EXCERPT TO READ Start Marker

I've been thinking that it was getting close to a good time to get it
off the branch and into the main code base, so you've beaten me to it.
I've actually made a bunch of improvements recently, but I was in the
middle of some fairly subtle bug fixes that were caused by some quirks
of the ws WebSocket library when Proton moved from subversion to git, so
things rather built up a bit on my local copy whilst I procrastinated
over my move to git :-) .

You doing this gave me a much needed nudge and I've just got myself set
up to use git for Proton.

This morning I've migrated all of my latest updates into git (see
https://issues.apache.org/jira/browse/PROTON-760). I had a look in
https://git-wip-us.apache.org/repos/asf?p=qpid-proton.git;h=39cd8c5 and
it *looks* like my first git commit went OK =-O

One of the improvements I've added is JavaScript ports of msgr-send and
msgr-recv, which I added so I could do soak/performance tests, they work
more or less like the C/Python versions, that is to say:

./msgr-recv.js -c 100
./msgr-send.js -c 100 -b 64

would push one million 64 octet messages.

There are a couple of features missing from the tests, but they are more
or less there.



It's probably a good time to remind people who might be reading this
that one quirk of the JavaScript binding is that the network transport
is WebSocket based *not* TCP sockets. This means that it won't "just
work" with qpidd, the Java broker or the proton-c examples.

EXCERPT TO READ End Marker

WORK REQUEST 1: Echo the stretch of the Proton message from "I've been thinking" through "git for Proton.".
WORK REQUEST 2: Do these statements agree with the Proton message? Answer yes or no for each and quote the words that decide it. (a) The JavaScript binding's network transport uses TCP sockets. (b) The JavaScript ports of msgr-send and msgr-recv were added for soak/performance tests. (c) The JavaScript tests include every feature of the C/Python versions.

INFORMATION SUPPLIED Start Marker

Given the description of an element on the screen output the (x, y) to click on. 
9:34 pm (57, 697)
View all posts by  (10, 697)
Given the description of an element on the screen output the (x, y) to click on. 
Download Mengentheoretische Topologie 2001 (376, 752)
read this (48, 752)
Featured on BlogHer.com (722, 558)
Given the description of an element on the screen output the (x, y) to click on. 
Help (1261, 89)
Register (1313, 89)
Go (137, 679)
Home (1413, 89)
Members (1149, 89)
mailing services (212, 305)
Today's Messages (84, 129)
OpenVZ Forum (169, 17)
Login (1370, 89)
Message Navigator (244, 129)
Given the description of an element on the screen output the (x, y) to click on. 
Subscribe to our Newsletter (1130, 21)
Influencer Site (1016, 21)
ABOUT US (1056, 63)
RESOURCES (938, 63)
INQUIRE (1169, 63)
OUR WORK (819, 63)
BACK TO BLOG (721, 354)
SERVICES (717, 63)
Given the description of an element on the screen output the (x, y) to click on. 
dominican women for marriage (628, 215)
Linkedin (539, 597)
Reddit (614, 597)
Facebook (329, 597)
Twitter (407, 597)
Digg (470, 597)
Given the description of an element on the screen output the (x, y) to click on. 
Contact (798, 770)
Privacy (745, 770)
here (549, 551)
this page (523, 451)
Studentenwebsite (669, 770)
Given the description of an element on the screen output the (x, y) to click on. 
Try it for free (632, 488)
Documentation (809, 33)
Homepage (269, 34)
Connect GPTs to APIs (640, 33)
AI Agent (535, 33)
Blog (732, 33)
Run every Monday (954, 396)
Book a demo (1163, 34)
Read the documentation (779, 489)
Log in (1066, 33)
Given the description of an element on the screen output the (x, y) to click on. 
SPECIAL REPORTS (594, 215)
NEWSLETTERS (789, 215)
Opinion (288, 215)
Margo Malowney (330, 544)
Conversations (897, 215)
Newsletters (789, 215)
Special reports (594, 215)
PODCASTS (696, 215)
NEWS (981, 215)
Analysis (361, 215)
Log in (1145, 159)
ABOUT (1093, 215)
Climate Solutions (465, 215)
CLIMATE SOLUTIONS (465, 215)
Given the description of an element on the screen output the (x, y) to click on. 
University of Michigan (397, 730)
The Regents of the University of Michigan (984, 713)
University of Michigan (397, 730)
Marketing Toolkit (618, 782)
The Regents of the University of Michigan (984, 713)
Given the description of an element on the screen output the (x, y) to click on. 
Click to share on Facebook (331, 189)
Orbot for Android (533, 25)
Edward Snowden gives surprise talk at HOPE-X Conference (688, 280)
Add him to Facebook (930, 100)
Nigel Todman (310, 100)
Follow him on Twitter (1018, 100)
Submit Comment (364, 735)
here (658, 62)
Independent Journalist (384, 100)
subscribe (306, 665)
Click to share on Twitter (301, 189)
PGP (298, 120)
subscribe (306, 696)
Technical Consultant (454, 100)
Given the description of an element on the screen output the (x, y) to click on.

INFORMATION SUPPLIED End Marker

EXERCISE RESPONSE 1:
I've been thinking that it was getting close to a good time to get it
off the branch and into the main code base, so you've beaten me to it.
I've actually made a bunch of improvements recently, but I was in the
middle of some fairly subtle bug fixes that were caused by some quirks
of the ws WebSocket library when Proton moved from subversion to git, so
things rather built up a bit on my local copy whilst I procrastinated
over my move to git :-) .

You doing this gave me a much needed nudge and I've just got myself set
up to use git for Proton.

EXERCISE RESPONSE 2:
(a) No: "the network transport is WebSocket based *not* TCP sockets"
(b) Yes: "which I added so I could do soak/performance tests"
(c) No: "There are a couple of features missing from the tests"